Cultural factors also help explain why, historically, Vietnamese American women have had the highest rates of cervical cancer in the United States. “In Vietnamese societies, most physicians are men, and their culture says that men shouldn’t touch women,” Chen says. “But as more physicians are trained in America, they realize that it’s important to have a nurse with them when examining their patients.”

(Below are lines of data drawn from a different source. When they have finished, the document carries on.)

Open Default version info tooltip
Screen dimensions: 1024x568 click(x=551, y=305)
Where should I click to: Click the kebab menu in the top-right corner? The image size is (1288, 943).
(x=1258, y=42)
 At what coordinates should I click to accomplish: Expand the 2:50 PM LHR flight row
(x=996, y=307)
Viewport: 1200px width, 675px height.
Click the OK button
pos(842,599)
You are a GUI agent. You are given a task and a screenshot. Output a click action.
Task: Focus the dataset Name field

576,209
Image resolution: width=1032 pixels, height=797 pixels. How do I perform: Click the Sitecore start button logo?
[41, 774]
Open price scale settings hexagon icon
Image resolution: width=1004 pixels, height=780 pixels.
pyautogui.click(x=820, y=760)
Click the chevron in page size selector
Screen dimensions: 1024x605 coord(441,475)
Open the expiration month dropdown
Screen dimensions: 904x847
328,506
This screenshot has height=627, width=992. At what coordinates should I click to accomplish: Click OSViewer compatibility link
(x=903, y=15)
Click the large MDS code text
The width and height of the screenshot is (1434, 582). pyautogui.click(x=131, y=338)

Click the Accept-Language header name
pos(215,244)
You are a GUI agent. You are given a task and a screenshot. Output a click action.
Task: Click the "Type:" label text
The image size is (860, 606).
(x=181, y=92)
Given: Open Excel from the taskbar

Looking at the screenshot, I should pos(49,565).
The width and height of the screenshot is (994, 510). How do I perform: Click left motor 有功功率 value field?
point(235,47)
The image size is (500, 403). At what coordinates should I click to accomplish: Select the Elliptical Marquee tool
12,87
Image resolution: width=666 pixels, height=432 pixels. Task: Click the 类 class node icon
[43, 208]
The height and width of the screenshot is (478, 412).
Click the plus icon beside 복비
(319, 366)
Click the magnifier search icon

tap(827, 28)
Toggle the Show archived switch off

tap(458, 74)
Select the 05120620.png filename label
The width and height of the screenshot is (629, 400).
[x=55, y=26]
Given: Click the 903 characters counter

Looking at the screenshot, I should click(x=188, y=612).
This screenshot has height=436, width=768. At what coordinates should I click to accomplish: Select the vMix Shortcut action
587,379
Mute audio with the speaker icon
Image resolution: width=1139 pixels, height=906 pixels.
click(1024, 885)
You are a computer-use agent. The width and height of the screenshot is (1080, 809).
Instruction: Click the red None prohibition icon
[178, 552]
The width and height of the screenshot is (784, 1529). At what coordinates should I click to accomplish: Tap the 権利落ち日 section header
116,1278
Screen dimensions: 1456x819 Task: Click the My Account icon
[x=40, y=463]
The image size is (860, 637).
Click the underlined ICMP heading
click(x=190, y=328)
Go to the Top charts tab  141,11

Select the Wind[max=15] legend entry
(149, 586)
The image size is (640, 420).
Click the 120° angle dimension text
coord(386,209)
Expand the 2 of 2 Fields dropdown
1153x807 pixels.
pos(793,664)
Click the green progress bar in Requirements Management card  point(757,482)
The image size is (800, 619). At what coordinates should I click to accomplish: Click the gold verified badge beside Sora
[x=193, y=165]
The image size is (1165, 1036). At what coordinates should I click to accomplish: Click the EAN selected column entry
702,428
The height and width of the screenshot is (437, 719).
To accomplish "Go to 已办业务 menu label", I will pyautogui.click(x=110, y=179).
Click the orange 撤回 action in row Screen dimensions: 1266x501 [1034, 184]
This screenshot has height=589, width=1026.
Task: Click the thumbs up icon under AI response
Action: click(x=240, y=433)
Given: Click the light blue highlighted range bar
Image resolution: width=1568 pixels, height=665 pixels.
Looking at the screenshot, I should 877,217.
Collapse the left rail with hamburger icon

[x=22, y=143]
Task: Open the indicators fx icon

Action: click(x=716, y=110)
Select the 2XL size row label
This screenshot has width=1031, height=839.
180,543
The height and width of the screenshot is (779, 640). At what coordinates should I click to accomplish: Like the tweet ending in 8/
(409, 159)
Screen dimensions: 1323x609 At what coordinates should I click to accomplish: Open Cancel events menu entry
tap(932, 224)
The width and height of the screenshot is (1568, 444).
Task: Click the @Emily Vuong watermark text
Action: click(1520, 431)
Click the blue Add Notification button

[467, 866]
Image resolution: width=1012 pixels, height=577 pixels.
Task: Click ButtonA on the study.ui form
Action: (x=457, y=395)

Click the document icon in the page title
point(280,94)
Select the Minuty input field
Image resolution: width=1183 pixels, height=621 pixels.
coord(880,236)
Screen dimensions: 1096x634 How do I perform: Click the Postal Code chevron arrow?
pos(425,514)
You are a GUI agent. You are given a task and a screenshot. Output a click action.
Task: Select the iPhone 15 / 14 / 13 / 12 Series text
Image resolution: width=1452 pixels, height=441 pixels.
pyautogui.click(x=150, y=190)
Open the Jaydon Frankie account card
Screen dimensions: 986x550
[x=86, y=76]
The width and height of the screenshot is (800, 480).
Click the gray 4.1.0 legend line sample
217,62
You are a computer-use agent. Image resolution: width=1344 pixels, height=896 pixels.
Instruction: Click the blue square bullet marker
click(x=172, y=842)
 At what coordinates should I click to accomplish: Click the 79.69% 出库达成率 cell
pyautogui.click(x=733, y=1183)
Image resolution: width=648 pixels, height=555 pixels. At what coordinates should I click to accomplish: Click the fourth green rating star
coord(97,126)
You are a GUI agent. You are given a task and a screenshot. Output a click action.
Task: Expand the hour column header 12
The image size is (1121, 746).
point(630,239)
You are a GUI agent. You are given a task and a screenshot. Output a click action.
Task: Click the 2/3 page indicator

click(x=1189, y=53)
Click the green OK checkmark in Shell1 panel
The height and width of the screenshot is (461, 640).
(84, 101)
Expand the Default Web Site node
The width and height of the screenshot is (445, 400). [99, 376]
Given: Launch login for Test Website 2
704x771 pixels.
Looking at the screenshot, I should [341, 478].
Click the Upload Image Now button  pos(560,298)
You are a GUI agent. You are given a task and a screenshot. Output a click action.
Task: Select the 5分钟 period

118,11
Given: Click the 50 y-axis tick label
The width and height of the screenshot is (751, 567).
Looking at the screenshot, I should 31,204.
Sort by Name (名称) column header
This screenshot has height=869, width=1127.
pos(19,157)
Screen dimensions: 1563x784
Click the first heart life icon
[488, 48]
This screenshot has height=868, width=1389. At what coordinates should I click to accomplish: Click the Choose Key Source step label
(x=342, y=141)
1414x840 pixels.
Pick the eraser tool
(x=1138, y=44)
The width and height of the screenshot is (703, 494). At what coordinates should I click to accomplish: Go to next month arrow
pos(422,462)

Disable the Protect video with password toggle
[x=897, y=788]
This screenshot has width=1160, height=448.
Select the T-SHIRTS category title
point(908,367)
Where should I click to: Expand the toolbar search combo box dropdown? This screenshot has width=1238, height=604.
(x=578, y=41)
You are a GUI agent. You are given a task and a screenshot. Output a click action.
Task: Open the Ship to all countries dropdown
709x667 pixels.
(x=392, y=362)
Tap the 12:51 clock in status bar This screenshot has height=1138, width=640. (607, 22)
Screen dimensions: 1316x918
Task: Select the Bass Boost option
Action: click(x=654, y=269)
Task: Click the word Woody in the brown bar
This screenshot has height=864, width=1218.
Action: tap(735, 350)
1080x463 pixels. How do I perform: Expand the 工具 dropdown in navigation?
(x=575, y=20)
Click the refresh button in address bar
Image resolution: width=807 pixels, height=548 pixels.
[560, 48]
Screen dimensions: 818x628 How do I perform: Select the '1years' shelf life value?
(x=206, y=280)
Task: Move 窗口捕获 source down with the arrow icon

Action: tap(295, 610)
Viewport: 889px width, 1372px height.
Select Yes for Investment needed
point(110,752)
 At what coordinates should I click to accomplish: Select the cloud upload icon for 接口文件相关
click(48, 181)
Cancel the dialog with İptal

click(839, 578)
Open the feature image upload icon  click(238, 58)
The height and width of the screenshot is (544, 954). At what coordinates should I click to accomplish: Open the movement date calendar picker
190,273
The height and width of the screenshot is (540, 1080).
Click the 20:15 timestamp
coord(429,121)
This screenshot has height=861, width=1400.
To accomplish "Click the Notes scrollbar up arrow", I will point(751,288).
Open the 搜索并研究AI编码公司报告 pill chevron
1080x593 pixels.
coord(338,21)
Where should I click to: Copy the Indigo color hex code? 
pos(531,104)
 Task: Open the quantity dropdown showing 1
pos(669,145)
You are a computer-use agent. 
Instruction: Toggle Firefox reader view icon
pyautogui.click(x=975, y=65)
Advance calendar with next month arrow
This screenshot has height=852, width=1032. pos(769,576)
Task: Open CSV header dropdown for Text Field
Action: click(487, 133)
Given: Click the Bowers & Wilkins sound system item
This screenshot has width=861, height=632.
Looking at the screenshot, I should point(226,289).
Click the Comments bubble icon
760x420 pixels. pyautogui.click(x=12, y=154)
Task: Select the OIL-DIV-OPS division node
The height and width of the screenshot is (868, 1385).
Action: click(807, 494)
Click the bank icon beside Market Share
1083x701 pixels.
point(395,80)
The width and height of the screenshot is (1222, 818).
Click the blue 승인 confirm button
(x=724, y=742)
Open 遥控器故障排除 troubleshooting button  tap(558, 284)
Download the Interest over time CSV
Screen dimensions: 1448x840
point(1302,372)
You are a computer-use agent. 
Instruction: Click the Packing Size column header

In the United States, the rates of cervical cancer in Vietnamese American women declined significantly between 1990 and 2008, which Chen says can be attributed to the National Cancer Institute’s funding of cancer education in Vietnamese-Americans and to outreach to women from this ethnic group. “Both the provision of cancer education in appropriate languages, as well as tailoring messages based on culturally congruent values, will contribute to lower cancer rates for Asian-Americans,” he says.

NEXT STEPS

Although studies have shown that these initiatives are effective, they represent a fraction of what is needed. For example, patient navigators have been shown to increase screening rates, but the data are unclear about whether this makes a difference in mortality rates. Part of the problem, Winkfield says, is the lack of funding to add such programs where they are needed most. “Academic centers have a little bit more of a margin, but under-resourced cancer practices, serving patients who are uninsured or on Medicaid, can’t afford these services,” she says.

These patients also lack access to cutting-edge treatments, because people from minority and rural communities tend to be less likely to enroll in clinical trials.

According to Srinivasan, studies have shown that such patients are unaware of trials, have difficulty traveling to these sites and lack the support they need to participate.

“Patient navigation works hand in hand with helping patients (who are) typically under-represented in clinical trials (to) find out about them and sign on when they can,” she says.

Over time, investigators have gathered a robust body of research that can serve as a foundation for action-oriented projects, and experts say it is crucial that the field move in this direction.

“Some researchers have made a career of analyzing large databases that simply show, over and over again, that race-based differences in outcomes persist, independent of cancer stage and treatment,” Winkfield told ASCO in an interview. “The research community needs to move away from simplistic reporting of disparities and instead focus on strategies designed to change the landscape of cancer disparities.”